Seis años, de deudas a millones, solo hice una cosa bien.
Hace seis años, estaba acostado en mi cama en mi habitación alquilada, mirando fijamente al techo.
Solo me quedaban 2000 USDT en mi cuenta, debía 80 000 RMB en préstamos en línea y mi teléfono estaba inundado de mensajes de cobranza. No me atrevía a contestar el teléfono, no me atrevía a salir, no me atrevía a contárselo a mi familia. Ese fue el peor momento de mi vida; incluso consideré acabar con todo.
Pero no lo hice.
Porque recordé mi motivación inicial cuando entré en este mundo: no hacerme rico rápidamente, sino cambiar mi vida. Si perdía la vida, ¿de qué cambio podría hablar?
En mi primer año, solo aprendí una cosa: a no perder dinero.

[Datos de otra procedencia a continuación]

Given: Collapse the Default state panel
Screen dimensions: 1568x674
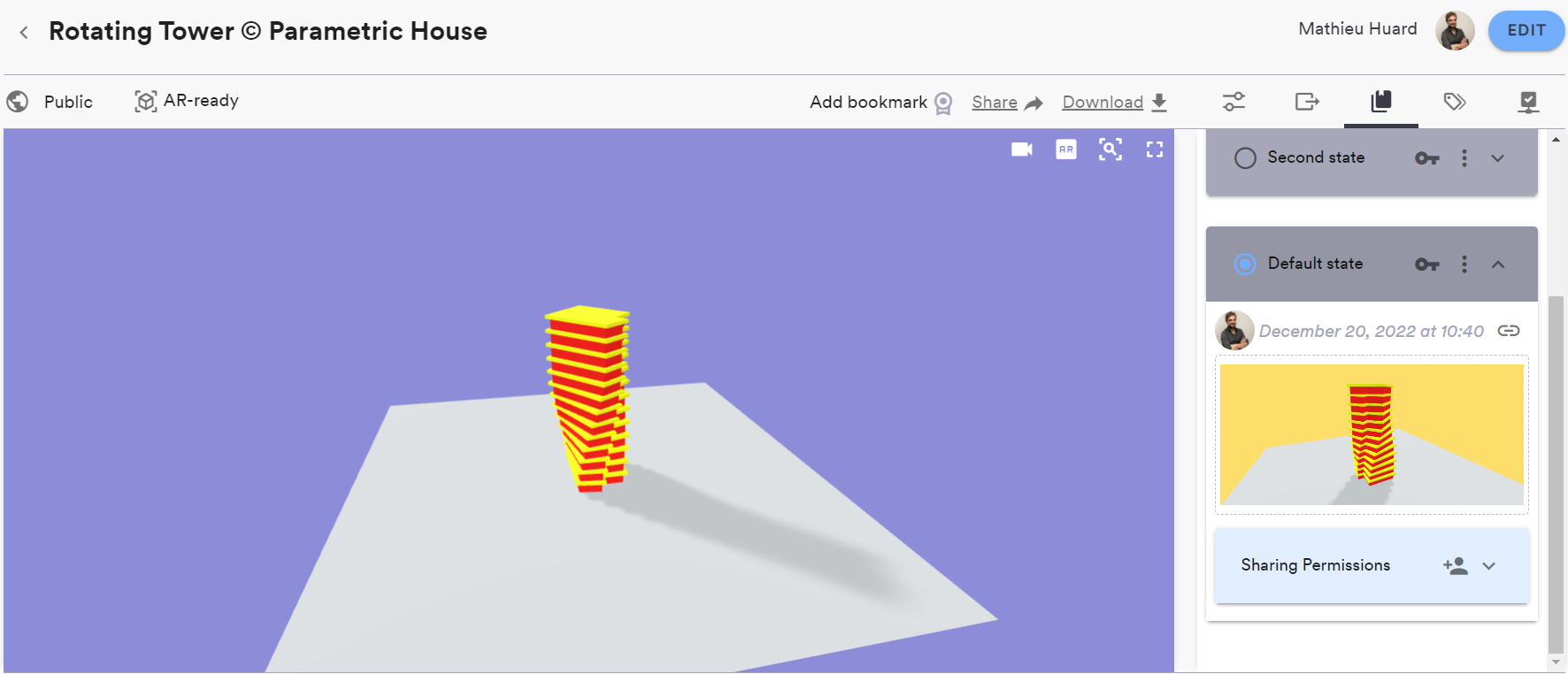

Dividí mis últimos 2000 USDT en diez partes, usando solo una parte a la vez para tantear el terreno. Establecí el límite de pérdidas al mínimo y, en cuanto obtuve ganancias, salí corriendo sin dudarlo. Después de un año, no gané mucho dinero, pero tampoco perdí. Para alguien endeudado, "no perder dinero" es el mayor progreso. $BTC
En mi segundo año, comencé a obtener ganancias consistentes.
No por suerte, sino por disciplina. Documentaba meticulosamente cada operación en mis notas posteriores, detallando las razones de las pérdidas, la lógica detrás de las compras y el momento de las salidas. Llené tres cuadernos en un año y mi cuenta creció de unos pocos miles de USDT a una suma de cinco cifras.
Los años tercero al quinto fueron los más difíciles.
El mercado entró en un mercado bajista y ganar dinero se volvió increíblemente difícil. Mis compañeros traders se fueron uno a uno y el chat grupal se fue quedando cada vez más vacío. Pero decidí quedarme porque sabía que un mercado bajista es el mejor momento para acumular criptomonedas. Invertía mensualmente, comprando más cuando los precios bajaban, y cuanto más bajaban los precios, más compraba.
Durante esos tres años, mi cuenta no creció mucho, pero mis tenencias de criptomonedas aumentaron significativamente.
Llegó el sexto año y comenzó el mercado alcista.
Mis tenencias empezaron a dispararse. Mi cuenta, que alguna vez tuvo 2000 USDT, se convirtió en una suma de ocho cifras. Pagué todas mis deudas, compré una casa para mi familia y finalmente pude vivir con dignidad.
De pie en el balcón de mi nueva casa, de repente comprendí: en el mundo de las criptomonedas, ganar dinero no se trata de ser inteligente, sino de perseverancia.
A lo largo de seis años, aprendí a controlar mi avaricia, aceptar las pérdidas y esperar las oportunidades. Estas habilidades son más valiosas que cualquier dinero que haya ganado.
Si tú también estás pasando por un mal momento, no te rindas. Mientras sigas intentándolo, siempre hay una oportunidad de cambiar las cosas.